Medical research shows that people who use walking as a fitness program can have a positive influence on many chronic conditions and diseases, including:

  • Coronary heart disease
  • Type 2 diabetes
  • Osteoporosis
  • Stroke
  • Breast and colon cancer
  • Gallstones

Walking also reduces stress and anxiety, and helps lower blood pressure.

You don’t have to be a “power walker” to receive the health benefits of walking. Rather, it is best to find a comfortable, rhythmic pace that you can maintain throughout your walk.

Here are some tips to consider when developing your walking program.

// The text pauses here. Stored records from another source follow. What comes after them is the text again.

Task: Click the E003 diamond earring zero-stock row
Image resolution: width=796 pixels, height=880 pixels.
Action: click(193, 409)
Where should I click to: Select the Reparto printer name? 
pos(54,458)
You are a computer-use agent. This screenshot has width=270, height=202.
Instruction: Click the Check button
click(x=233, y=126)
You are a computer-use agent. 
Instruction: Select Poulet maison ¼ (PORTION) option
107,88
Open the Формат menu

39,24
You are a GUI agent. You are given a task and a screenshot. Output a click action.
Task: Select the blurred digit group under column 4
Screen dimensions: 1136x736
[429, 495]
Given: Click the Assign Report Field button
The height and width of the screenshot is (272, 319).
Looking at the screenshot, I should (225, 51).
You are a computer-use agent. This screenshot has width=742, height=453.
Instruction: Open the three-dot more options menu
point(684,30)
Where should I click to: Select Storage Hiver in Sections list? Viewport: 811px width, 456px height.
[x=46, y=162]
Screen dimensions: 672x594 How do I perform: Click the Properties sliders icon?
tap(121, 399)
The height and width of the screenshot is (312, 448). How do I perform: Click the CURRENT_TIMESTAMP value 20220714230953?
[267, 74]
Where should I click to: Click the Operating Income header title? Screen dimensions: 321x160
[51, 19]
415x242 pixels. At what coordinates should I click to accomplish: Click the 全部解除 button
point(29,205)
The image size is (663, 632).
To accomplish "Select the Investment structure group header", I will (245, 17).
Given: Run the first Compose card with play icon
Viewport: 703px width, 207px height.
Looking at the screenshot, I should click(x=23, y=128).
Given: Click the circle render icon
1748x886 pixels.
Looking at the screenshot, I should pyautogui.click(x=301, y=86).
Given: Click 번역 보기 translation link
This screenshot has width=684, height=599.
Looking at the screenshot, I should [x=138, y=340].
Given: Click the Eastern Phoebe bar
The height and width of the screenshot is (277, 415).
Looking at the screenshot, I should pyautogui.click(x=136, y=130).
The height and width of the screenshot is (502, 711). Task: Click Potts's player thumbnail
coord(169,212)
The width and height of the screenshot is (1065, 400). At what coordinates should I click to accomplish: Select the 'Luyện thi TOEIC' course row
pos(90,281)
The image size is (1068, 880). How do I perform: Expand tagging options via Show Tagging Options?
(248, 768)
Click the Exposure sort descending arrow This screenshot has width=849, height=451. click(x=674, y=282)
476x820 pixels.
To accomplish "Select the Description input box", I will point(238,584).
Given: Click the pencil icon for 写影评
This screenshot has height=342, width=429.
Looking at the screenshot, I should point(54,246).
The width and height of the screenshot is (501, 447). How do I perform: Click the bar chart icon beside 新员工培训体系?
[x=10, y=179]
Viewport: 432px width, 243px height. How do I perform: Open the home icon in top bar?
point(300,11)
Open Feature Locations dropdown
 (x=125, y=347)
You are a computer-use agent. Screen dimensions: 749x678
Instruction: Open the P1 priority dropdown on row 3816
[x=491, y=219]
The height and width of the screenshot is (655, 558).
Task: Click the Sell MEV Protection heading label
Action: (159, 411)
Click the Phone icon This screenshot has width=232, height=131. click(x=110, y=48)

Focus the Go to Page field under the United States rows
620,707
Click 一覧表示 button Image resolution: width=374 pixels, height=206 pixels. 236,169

  • Create walking routes. Make it scenic so you won’t get bored, and consider the terrain. Develop several routes for both variety and safety.
  • Create a schedule. Schedule times and days to walk as you would any other important event on your weekly calendar. You’ll be more likely to continue your walking program when it becomes part of your normal routine.
  • Set goals. Begin by trying to comfortably walk one mile in 15 minutes, then work toward two miles in 30 minutes and three miles in 45 minutes.
  • Put on your walking shoes. Make sure your shoes are comfortable and offer good support.
  • Proper posture. Good posture will help you decrease fatigue and help prevent injuries. For best results, make sure your shoulders are square, head is erect, eyes look forward; elbows back and close to the body; back straight; and stomach and buttocks tucked in.
  • Have water handy. Carry a bottle of water so you can avoid dehydration.
  • Stretch. Prepare for your walk by doing some side bends and trunk rotations.
  • Safety. Remain alert to your surroundings, and avoid overgrown, poorly lit or deserted places. Carry an ID and cell phone, or change to make a call. If possible, walk with a companion or a large dog. Wear reflective clothing at night.
  • Talk with your doctor. If you have a chronic health condition or haven’t seen a health care provider recently, you might want to check with him or her before starting any new exercise program.